---- WORKING DATA

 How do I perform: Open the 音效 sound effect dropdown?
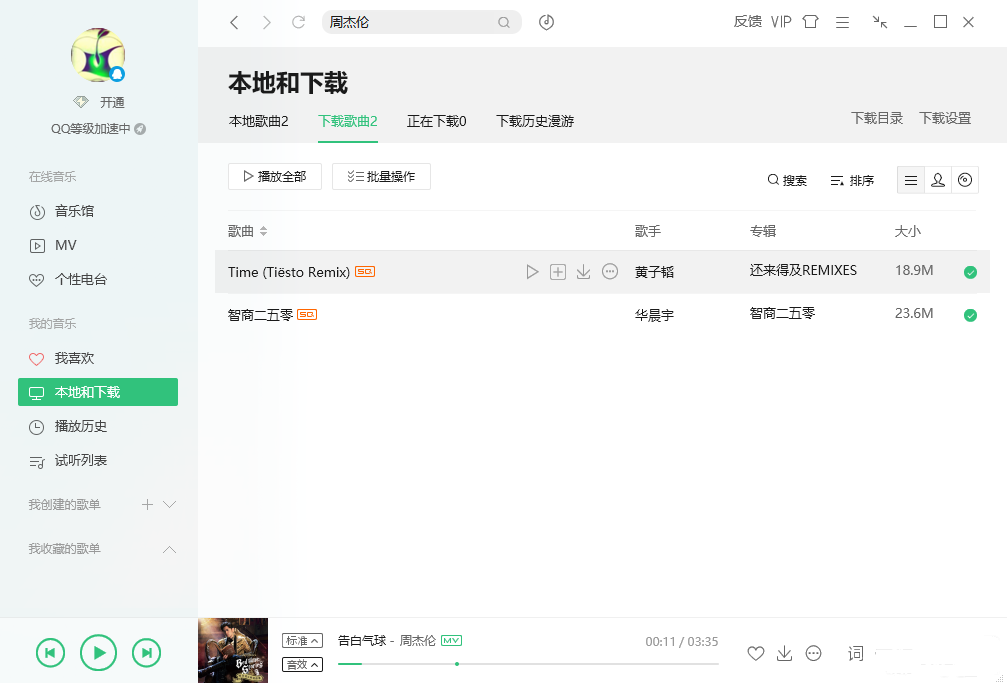[302, 664]
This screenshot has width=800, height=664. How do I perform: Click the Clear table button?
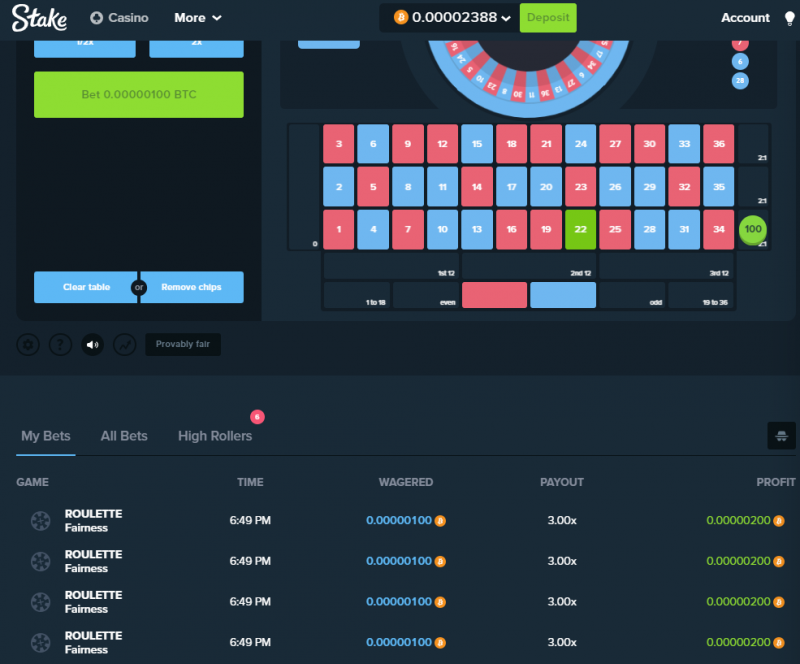point(86,287)
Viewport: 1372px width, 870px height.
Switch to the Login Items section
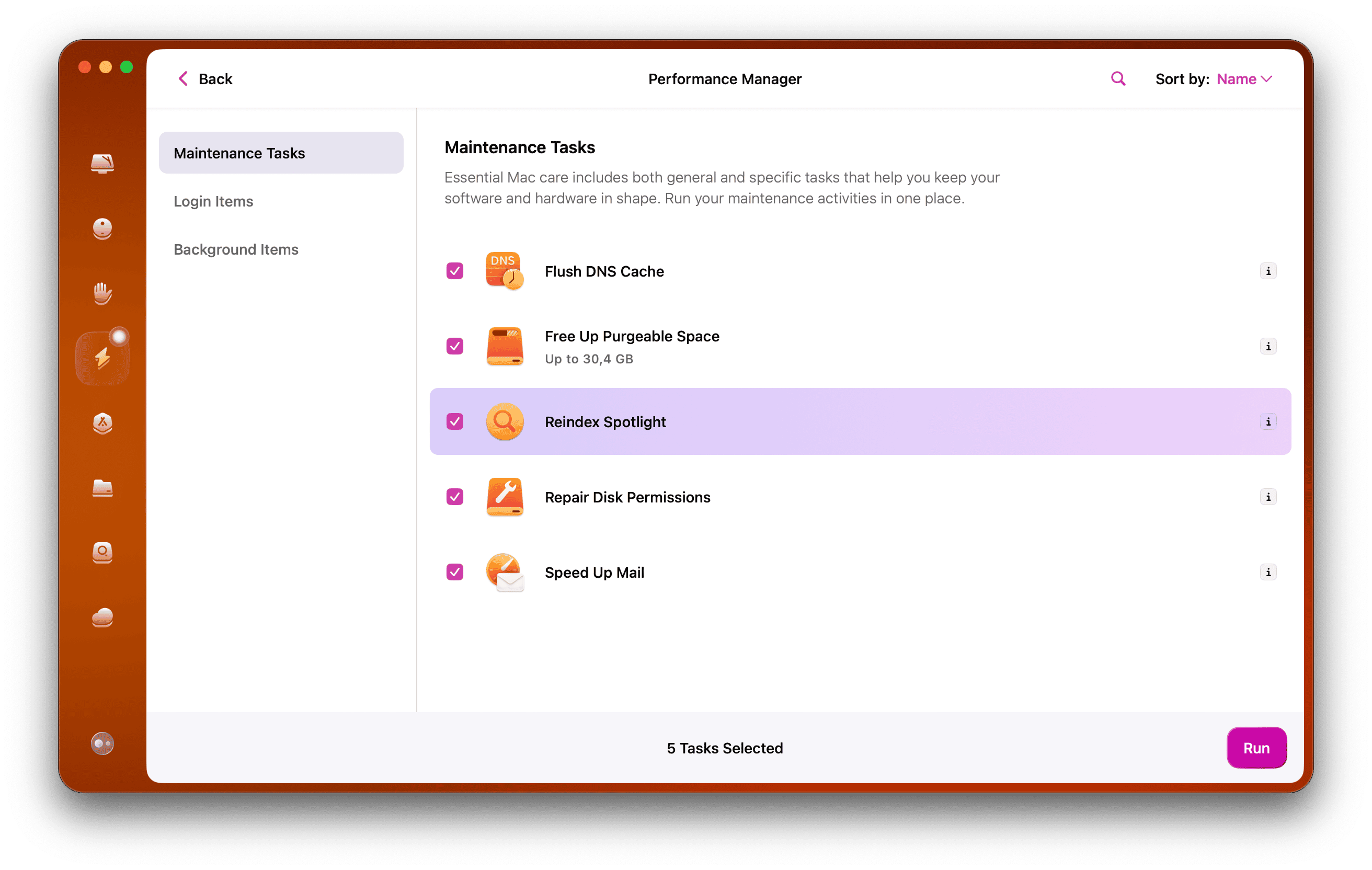[x=213, y=201]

--------

Write out every one of the lines above word for word, leaving out the pictures.

 How do I perform: Open the 音效 sound effect dropdown?
[302, 664]
This screenshot has width=800, height=664. How do I perform: Click the Clear table button?
point(86,287)
Viewport: 1372px width, 870px height.
Switch to the Login Items section
[x=213, y=201]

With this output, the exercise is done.